Quantinuum’s IPO oversubscription by 20x is perhaps the most telling signal: investors are desperate for pure-play quantum exposure. The company, formed from Honeywell Quantum Solutions and Cambridge Quantum, has become the bellwether for the quantum computing asset class.
Key market data points:
- Broadcom (AVGO) up 4.2% pre-market on earnings beat
- Quantum computing ETF (QTUM) up 8.3% on Quantinuum news
- AI infrastructure financing market now estimated at $150B+ annually
💰 Funding Radar
1. Broadcom - $35 Billion Compute Infrastructure Financing Platform
Source: Wall Street CN - “博通电话会:订单已排达2028年,“对XPU和网络的需求难以满足”,打造350亿美元算力融资平台”
Deal Details:
- Amount: $35 billion (financing platform, not equity raise)

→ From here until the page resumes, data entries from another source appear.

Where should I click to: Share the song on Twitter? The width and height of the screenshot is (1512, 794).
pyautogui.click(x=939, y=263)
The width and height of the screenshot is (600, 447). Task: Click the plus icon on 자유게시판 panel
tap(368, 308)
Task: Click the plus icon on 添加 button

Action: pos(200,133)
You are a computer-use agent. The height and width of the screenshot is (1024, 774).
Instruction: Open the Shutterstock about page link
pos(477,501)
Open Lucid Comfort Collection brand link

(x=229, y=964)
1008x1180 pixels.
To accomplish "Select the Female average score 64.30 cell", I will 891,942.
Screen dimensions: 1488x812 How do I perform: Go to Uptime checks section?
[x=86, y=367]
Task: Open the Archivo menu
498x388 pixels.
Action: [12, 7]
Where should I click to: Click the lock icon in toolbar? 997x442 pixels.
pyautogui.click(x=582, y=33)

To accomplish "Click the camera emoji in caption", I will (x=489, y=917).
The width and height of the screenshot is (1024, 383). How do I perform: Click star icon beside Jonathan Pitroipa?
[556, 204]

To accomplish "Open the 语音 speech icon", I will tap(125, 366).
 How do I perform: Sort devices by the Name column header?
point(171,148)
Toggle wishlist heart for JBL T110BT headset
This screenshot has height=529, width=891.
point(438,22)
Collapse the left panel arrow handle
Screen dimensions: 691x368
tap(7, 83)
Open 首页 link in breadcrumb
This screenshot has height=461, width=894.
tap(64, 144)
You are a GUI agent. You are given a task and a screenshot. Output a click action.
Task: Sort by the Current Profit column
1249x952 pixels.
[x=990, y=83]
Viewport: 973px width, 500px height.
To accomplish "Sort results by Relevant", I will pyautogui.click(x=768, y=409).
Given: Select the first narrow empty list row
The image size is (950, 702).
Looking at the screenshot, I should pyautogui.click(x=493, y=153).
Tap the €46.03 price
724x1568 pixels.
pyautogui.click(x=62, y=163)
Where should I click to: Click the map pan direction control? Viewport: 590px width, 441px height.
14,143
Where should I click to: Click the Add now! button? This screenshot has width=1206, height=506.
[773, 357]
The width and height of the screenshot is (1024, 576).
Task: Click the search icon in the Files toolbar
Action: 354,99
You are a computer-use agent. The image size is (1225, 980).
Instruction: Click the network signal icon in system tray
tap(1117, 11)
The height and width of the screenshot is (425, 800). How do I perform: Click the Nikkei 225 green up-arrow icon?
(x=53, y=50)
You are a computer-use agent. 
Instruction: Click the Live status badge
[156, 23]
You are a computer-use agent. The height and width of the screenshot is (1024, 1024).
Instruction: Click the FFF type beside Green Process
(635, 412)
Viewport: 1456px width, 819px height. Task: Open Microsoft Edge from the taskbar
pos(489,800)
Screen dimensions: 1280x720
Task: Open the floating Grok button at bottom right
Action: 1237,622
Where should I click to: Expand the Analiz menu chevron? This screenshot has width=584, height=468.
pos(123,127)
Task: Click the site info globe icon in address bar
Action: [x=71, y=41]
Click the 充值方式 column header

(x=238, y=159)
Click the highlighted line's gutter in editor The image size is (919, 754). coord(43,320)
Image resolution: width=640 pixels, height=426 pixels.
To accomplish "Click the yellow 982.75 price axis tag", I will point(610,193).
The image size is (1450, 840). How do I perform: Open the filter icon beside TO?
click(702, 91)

- Structure: Dedicated financing vehicle to fund hyperscaler data center builds that use Broadcom’s XPU accelerators and networking silicon
- Partners: Undisclosed institutional investors and infrastructure funds
- Timeline: Orders already booked through 2028
Company Background: Broadcom (NASDAQ: AVGO, market cap ~$850B) has transformed from a diversified semiconductor and infrastructure software company into the second-most-important AI chip company after NVIDIA. Its XPU—a custom AI accelerator designed for hyperscalers like Google (TPU is actually a Broadcom collaboration) and Meta—has become the primary alternative to NVIDIA’s GPU ecosystem. The company’s Tomahawk 5 and Jericho 3 networking switches are critical infrastructure for AI clusters.
Why It Matters:
This is not a funding round—it’s a structural shift in how AI infrastructure gets financed. Broadcom is essentially becoming a capital markets intermediary: it will help hyperscalers finance the $1B+ data centers that require its chips, locking in long-term demand while capturing financing margins.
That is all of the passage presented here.